HERA Knowledge Exchange and Impact Fellows announced
Posted: 9 March, 2018
Former HERA Project Leaders Professor Jo Sofaer and professor Tony Whyton have been appointed as the first Knowledge Exchange and Impact Fellows for Humanities in the European Research Area (HERA). As Fellows, Jo and Tony lead on knowledge exchange (KE) and impact across Europe for the Humanities in the European Research Area Joint Research Programme, working alongside 24 Research Councils across Europe and engaging in advocacy for the Humanities at the highest levels.
The newly created fellowships aim to create and drive forward a flagship impact network for Humanities research across Europe. By bringing together their vast experience in working with the HERA joint research network since 2010, and their knowledge of European research projects, Jo and Tony have identified three key elements to promote during the Fellowship; advocacy, leadership and legacy.
Jo explains: ‘Our role will encompass advocacy for the Humanities at the highest level including the European Commission, national governments and policy makers. It will also include advocacy for the HERA Joint Research Programme as a world leader in the delivery of knowledge exchange and impact, developing its mission going forward. HERA’s unique transnational structure offers the potential to capitalise on research excellence, extensive networks, and critical mass in delivering novel, thematic, Humanities-based contributions to society. We will enhance HERA’s already strong academic reputation, creating a significant step change in the external recognition of HERA, by promoting key messages about the value and impact of the Humanities, and HERA KE activities, to a range of international stakeholders. We aim to build a coherent, compelling narrative about why Humanities matter by demonstrating the role of the Humanities in modern Europe and actively addressing questions that lead to the development of solutions that improve social, cultural and economic outcomes.
Jo and Tony will provide academic leadership by developing synergies across the programme and working with projects to maximise research impact within and beyond the duration of their grant. Tony states: ‘We look forward to working with current projects within the ‘Uses of the Past’ JRP to help maximise impact and share good practice. We want to create opportunities for project teams to develop skills and understand the potential benefits of KE and impact for research, and to stimulate meaningful conversations between academia, policy makers, business and the general public.’
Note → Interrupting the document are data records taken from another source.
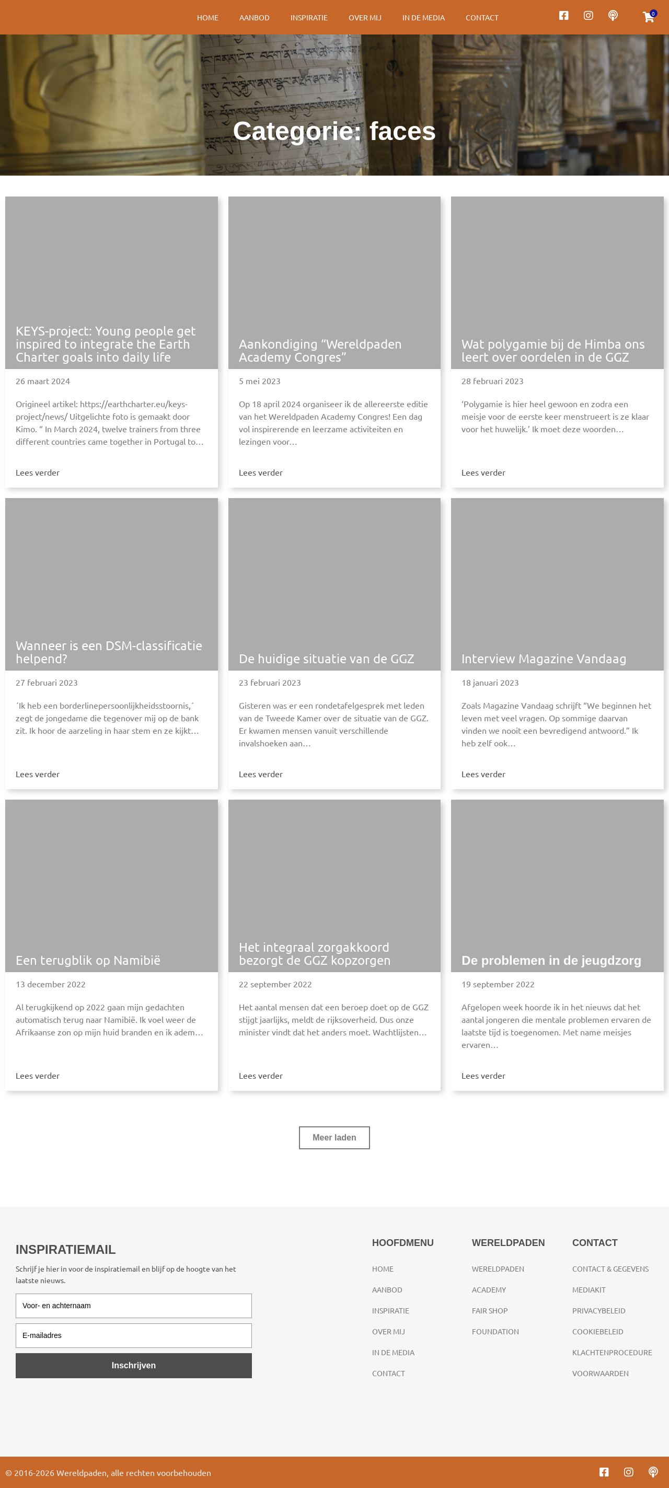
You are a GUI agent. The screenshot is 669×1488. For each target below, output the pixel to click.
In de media (423, 17)
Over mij (365, 17)
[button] (334, 1137)
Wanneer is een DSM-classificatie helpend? (109, 652)
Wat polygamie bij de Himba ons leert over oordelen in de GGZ (553, 350)
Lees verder (38, 472)
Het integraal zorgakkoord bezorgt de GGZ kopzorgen (315, 953)
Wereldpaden (498, 1268)
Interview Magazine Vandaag (544, 658)
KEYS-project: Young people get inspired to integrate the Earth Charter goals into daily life (106, 343)
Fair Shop (490, 1310)
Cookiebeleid (598, 1331)
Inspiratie (309, 17)
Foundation (495, 1331)
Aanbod (254, 17)
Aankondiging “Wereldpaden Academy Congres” (320, 350)
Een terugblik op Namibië (88, 959)
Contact (482, 17)
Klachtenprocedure (612, 1352)
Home (207, 17)
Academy (489, 1289)
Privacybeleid (599, 1310)
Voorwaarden (600, 1373)
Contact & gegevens (610, 1268)
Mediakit (589, 1289)
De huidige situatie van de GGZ (326, 658)
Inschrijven (134, 1365)
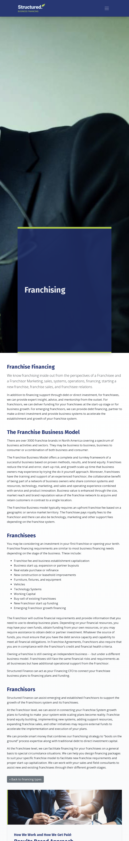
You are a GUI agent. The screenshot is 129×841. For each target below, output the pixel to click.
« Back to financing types (25, 779)
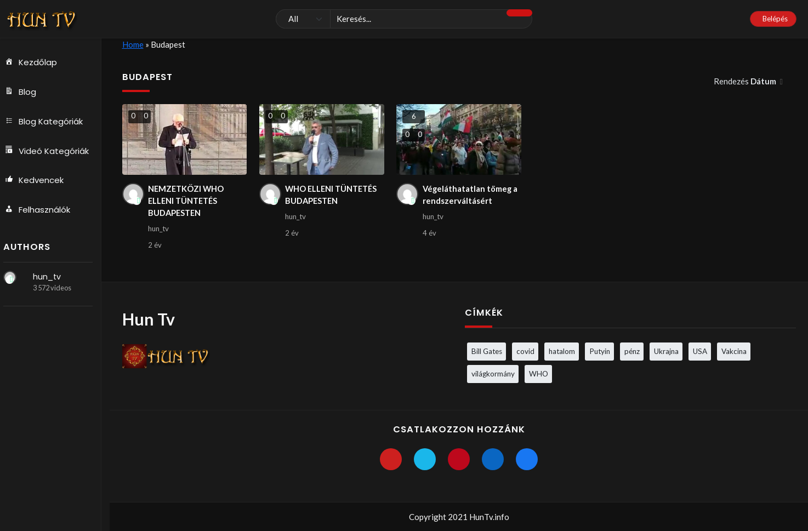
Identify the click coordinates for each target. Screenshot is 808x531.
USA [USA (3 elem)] (700, 351)
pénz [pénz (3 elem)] (632, 351)
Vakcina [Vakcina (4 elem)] (734, 351)
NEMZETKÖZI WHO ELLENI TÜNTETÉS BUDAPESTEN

The Fellows are planning to develop a sustainable infrastructure for excellence, working alongside current projects to exploit opportunities for impact in current and future projects, thereby placing HERA at the vanguard of KE activities. Jo says, ‘At the end of our Fellowship, we hope our legacy will be to have added value by creating vital resources to enable projects to enhance and document KE and impact activities, and share good practice. We aim to develop a model for effective internal communication within HERA and project partners.’
Jo and Tony will use their role to ensure that activities engage, and are relevant to, stakeholders within different national and disciplinary contexts across Europe. Inspiring researchers by developing events and activities that meet their needs, they will take an active interest in nurturing the work of Early Career Researchers who will be the Humanities leaders of the future.